The doctor was tasked with conducting pre- and post- exams of Alejandro “AJ” Fragoso and two other members of the team at multimedia company Cyberlink, who set out to break the 92-hour Guinness World Record for binge watching on April 8. The other two members fell to fatigue, but after days of watching dozens of back-to-back episodes of Battlestar Galactica, Twilight Zone, Curb Your Enthusiasm, Bob’s Burgers, Adventure Time and more, Mr. Fagoso officially broke the record by watching 94 hours of TV straight.

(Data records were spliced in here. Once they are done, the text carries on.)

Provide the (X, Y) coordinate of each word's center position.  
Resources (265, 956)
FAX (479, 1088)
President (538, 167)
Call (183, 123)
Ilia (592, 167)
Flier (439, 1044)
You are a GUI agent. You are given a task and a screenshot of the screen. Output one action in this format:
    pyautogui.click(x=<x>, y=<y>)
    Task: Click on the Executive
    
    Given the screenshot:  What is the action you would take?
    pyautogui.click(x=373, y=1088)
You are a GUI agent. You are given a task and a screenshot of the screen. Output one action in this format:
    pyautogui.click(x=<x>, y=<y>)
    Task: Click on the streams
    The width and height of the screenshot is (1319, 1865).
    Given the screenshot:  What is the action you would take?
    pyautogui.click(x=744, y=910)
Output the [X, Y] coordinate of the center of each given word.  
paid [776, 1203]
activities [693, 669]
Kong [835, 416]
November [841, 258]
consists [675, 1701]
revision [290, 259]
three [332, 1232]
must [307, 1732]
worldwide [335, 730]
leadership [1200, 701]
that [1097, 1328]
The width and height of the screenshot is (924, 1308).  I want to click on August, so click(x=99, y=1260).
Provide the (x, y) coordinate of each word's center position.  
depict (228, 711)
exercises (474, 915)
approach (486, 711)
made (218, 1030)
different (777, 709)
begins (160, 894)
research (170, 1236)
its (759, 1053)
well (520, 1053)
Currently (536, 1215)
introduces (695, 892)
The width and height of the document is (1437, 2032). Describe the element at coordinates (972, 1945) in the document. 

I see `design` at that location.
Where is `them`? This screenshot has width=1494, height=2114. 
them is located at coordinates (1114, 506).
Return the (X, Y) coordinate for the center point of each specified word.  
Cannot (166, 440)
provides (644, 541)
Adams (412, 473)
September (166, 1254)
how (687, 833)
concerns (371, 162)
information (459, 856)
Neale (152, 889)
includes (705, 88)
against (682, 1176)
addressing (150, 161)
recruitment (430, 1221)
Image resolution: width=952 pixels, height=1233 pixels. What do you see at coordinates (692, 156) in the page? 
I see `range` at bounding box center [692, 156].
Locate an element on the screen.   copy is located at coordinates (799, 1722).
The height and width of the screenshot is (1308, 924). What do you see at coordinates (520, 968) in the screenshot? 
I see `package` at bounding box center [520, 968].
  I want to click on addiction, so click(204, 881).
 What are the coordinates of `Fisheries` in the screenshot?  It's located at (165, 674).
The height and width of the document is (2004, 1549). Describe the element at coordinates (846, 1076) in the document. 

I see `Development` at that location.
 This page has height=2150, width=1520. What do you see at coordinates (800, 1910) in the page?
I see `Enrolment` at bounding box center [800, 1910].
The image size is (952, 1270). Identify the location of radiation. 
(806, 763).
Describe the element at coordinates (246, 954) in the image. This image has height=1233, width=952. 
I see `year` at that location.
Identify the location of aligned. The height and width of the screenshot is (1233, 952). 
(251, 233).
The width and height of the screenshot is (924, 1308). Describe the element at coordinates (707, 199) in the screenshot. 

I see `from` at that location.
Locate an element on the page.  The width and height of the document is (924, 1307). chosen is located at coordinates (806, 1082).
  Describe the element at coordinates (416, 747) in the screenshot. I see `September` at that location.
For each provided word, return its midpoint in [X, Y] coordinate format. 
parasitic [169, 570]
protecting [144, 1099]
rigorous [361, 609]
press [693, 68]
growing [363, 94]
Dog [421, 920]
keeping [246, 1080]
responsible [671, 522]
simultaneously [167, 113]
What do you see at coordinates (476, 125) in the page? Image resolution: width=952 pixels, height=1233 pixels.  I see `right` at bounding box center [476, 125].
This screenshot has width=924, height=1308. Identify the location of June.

“Throughout this process I learned that binge watching TV for abnormally long durations can actually be quite physically taxing,” Mr. Fragoso said in a news release.
Guinness outlined a few rules, one of them being that for every hour of TV watched, the participants would earn five minutes of rest. AJ mostly used that time to shower and smoke cigarettes. “I believe he only used about 30 minutes of that accumulated time to actually sleep across the entire 94 hours,” publicist Tim Williams told the Observer.
According to Mr. Glatter, the continuous watching and lack of sleep did have some physical effects. In Mr. Fagoso, he detected an elevated heart rate as well as neurological side-effects such as an increased frequency of involuntary open-eyed “micronaps” and acute hallucinations.
Of course, there was some Netflix (NFLX) involved, but Mr. Fragoso specifically streamed and viewed the content through CyberLink’s flagship media player PowerDVD, which just launched its latest software version—PowerDVD 16. The update enables users to upscale the video and audio quality of their content with a new TV mode and streaming capabilities that works with Apple TV, Roku and Chromecast.